Gingko biloba has numerous properties and health benefits and has been used for millennia to treat various ailments. The therapeutic use of ginkgo is justified by the presence of active compounds present above all in the leaves: in fact, ginkgo leaves contain high quantities of flavonic compounds and numerous terpenic derivatives including bilobalide and ginkolides A, B, C, M and J, molecules responsible for its properties.

Once dried, the leaves are used in herbal medicine and phytotherapy to prepare useful extracts in case of:

  • circulatory problems
  • mild cognitive impairment
  • tinnitus or tinnitus
  • vertigo of vascular origin

Ginkgo leaves and the extracts obtained from them are therefore indicated for improving circulation in the central and peripheral nervous system, thanks to their vasodilating, antioxidant and fludifying properties. Traditionally, ginkgo is used to relieve heaviness in the lower limbs and the sensation of cold hands and feet associated with minor blood circulation disorders. Ginkgo is mainly used for its neuroprotective effects in the treatment of symptoms related to mild cognitive impairment and neurodegenerative diseases, including early stage Alzheimer's. The benefits of ginkgo mainly concern memory loss, headache and dizziness.

How to use it and contraindications

Ginkgo biloba is mainly used in the form of dry or liquid extract titrated in its main compounds. These extracts are administered orally, at a dosage of 120-240 milligrams, usually divided into two doses for at least eight weeks.

Ginkgo preparations are indicated for the treatment of mild blood circulation disorders, which can lead to heaviness of the legs, swelling of the ankles, capillary fragility and cold hands and feet. Ginkgo is also recommended for treating tinnitus, a phenomenon that leads to the perception of an annoying continuous ringing in the ear. Another important indication of ginkgo concerns the improvement of cognitive functions in the elderly. If after taking ginkgo preparations for a few weeks, there is no benefit, it is good to consult your doctor.

The main side effects of ginkgo include headache, dizziness, gastrointestinal disturbances such as diarrhea, vomiting and abdominal pain, hypersensitivity reactions and bleeding.
In case of undesirable effects attributable to the intake of ginkgo, it is recommended to discontinue use and inform the doctor.

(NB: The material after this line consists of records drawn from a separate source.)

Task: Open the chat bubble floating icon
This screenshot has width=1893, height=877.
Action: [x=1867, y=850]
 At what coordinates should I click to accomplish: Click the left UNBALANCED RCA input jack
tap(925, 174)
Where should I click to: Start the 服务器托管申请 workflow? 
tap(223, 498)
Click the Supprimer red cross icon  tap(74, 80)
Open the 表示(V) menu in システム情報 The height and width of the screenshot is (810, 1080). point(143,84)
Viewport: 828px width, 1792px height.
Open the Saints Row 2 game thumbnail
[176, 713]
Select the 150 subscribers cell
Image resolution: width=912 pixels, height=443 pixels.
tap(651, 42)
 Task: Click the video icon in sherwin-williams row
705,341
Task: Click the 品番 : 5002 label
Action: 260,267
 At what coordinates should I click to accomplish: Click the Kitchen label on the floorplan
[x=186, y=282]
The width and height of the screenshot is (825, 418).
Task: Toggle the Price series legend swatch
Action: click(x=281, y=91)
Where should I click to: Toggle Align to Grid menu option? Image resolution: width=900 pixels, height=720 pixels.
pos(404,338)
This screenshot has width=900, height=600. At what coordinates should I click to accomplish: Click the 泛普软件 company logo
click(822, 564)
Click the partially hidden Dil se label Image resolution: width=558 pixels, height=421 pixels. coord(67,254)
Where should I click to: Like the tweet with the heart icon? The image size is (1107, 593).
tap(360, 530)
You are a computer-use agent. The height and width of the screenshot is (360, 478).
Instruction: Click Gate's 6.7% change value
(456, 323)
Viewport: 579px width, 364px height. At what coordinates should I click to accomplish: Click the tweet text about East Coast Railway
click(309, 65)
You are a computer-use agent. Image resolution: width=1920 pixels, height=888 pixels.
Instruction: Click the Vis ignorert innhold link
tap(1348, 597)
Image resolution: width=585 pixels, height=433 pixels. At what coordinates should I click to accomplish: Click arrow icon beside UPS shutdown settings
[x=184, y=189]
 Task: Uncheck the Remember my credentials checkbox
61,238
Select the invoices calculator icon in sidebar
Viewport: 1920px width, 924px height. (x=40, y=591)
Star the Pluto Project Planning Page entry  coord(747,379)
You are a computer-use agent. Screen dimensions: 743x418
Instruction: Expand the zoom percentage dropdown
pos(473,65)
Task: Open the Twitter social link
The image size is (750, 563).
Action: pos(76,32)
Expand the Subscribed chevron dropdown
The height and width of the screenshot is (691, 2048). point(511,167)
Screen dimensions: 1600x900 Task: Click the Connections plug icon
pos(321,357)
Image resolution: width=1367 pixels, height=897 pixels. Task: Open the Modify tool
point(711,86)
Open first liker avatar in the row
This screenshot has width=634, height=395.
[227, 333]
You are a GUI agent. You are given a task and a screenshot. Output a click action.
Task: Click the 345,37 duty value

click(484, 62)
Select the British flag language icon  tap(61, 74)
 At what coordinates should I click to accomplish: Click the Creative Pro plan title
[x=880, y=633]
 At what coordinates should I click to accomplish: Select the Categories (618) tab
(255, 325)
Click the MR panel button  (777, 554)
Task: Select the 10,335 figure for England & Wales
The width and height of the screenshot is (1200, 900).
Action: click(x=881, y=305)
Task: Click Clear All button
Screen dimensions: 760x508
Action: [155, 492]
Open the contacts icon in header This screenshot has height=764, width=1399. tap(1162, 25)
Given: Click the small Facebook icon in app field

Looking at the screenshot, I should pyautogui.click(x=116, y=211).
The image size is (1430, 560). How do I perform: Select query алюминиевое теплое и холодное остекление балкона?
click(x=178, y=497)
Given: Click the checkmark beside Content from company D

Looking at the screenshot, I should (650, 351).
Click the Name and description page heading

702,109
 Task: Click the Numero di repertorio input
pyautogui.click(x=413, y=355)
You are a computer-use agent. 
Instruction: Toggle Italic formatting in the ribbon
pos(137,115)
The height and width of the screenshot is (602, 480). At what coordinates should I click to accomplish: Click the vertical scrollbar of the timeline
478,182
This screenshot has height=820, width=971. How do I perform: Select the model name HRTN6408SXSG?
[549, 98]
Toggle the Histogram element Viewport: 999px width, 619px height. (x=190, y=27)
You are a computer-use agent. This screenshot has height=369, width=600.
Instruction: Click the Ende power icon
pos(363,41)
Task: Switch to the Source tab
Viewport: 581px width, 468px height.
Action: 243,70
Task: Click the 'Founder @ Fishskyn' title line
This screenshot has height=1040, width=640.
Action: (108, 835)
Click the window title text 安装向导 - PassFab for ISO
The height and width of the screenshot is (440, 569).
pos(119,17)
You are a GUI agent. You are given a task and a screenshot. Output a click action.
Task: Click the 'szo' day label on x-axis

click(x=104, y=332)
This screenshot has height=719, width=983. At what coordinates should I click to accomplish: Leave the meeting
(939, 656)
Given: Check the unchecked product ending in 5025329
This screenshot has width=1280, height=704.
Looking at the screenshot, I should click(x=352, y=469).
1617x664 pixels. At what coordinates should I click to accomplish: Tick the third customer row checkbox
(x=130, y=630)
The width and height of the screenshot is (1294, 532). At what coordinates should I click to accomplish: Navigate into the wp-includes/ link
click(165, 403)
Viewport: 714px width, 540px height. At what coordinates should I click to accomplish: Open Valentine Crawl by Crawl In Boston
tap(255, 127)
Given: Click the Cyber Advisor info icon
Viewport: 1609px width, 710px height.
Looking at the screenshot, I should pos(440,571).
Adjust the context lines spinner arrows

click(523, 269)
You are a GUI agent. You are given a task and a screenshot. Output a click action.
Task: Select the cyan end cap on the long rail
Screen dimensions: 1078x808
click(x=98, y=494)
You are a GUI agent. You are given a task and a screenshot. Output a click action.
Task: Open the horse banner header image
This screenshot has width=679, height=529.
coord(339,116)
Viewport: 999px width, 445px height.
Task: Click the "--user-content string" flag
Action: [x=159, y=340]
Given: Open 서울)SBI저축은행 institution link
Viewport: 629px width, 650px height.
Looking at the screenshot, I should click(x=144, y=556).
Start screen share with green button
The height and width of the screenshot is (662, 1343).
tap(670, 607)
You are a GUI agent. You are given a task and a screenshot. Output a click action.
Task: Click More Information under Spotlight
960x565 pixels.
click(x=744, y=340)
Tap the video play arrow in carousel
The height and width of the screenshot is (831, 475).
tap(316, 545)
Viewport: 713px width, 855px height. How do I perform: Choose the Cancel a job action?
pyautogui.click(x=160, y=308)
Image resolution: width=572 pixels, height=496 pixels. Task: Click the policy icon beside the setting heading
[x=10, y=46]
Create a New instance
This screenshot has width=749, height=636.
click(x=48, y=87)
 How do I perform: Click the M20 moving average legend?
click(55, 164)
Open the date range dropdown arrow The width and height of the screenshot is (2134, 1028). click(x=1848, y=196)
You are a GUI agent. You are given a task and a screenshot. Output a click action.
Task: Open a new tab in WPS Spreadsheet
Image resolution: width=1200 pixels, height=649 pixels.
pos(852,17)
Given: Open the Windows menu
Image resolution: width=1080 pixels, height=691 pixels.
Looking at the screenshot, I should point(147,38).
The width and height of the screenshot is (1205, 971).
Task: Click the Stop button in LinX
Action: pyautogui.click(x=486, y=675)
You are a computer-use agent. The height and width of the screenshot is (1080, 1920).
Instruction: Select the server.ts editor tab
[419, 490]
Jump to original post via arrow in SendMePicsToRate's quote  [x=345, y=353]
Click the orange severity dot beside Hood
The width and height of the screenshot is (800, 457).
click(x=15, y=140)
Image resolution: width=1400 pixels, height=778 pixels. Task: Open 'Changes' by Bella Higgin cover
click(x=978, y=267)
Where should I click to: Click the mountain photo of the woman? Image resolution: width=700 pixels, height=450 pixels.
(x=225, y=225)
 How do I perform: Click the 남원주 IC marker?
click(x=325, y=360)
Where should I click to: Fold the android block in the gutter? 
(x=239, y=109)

The intake of ginkgo is contraindicated in case of hypersensitivity to its components, during pregnancy and during breastfeeding.

Since Ginkgo biloba has numerous interactions with drugs, it is important to report any ongoing therapies to the doctor, herbalist or pharmacist; for example, the use of ginko is not recommended if you are taking anticoagulants, antiplatelets, warfarin.